I have stopped seeing the distinction between animals long ago and see cruelty against one species as just as bad as cruelty towards another. When I talk about my travels to Asia, many people say “I could never go there. They eat cats and dogs! “. Yes, they do … And we kill and eat cows – highly sensitive creatures that have been said to possess the ability to make best friends as well as holy beings to one of the largest religious communities in the world – Hindus. No doubt they would see us as immoral butchers as well.
Hopefully the distinction between which animal’s life matters and which doesn’t will one day be lifted. I remain positive it will be. In part because of the strides the country does take in order to protect animals. A lot of local guides hope to educate people on the best behavior towards wildlife.
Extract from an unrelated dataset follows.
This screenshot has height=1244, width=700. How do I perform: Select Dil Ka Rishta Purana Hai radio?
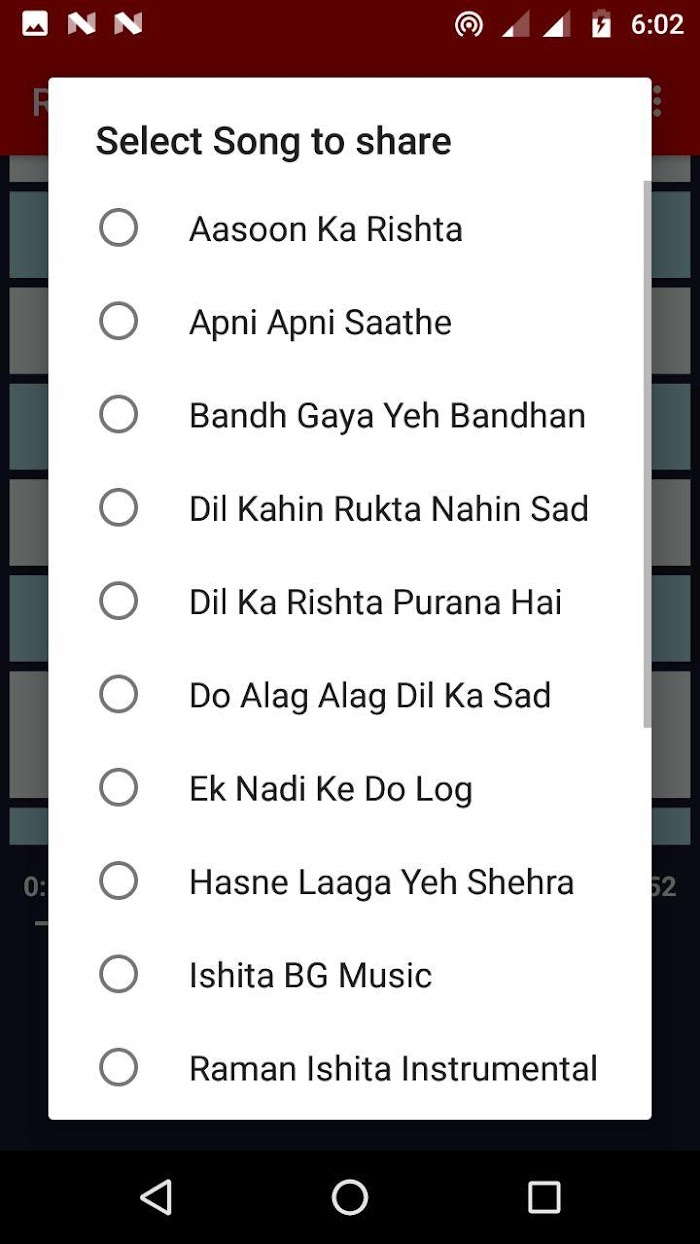click(x=118, y=601)
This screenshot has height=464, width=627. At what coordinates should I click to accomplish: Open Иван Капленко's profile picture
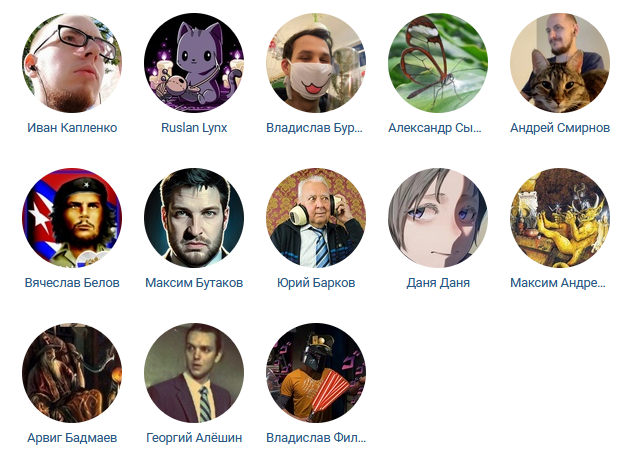(x=72, y=63)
Many National Parks and Reserves work effortlessly on the conservation and happiness of the animals and the recent bill now gives the same rights to our pets. Let’s make that evolution go even further, even faster.
Ethical Tourism – Our part to play as travelers
Even though the country itself will have the main say in its laws and practices, we as travelers can still limit our negative influence by making the right choices. Costa Rica may be improving when it comes to animal rights, but not all countries are. During my travels through Nepal and some places in Latin America, I have often been confronted with unethical tourism as practiced by fellow travelers. In Nepal, many tourists still ride elephants in the national parks. In Nicaragua, people take riding tours on sick and skinny horses. Some accountability goes to the countries themselves, of course, but these practices only persist because people are still willing to pay for them. People who come from the so-called enlightened parts of the world.
And the activities don’t even have to be that extreme. Sometimes our actions seem harmless, but are far from that. World Animal Protection released an investigation entitled “A close-up to Cruelty: The negative Impact of Selfies with Wild Animals”. The study positions Costa Rica as the seventh country in the world where most selfies are taken with wild animals. The part that is considered abusive is that animals are often taken out of their natural habitat or lured with food so that tourists can pose with them, which causes unnecessary stress. If we get over the egotistical impulse of having that “perfect” snapshot and simply enjoy where we are, our travels will leave a more positive mark.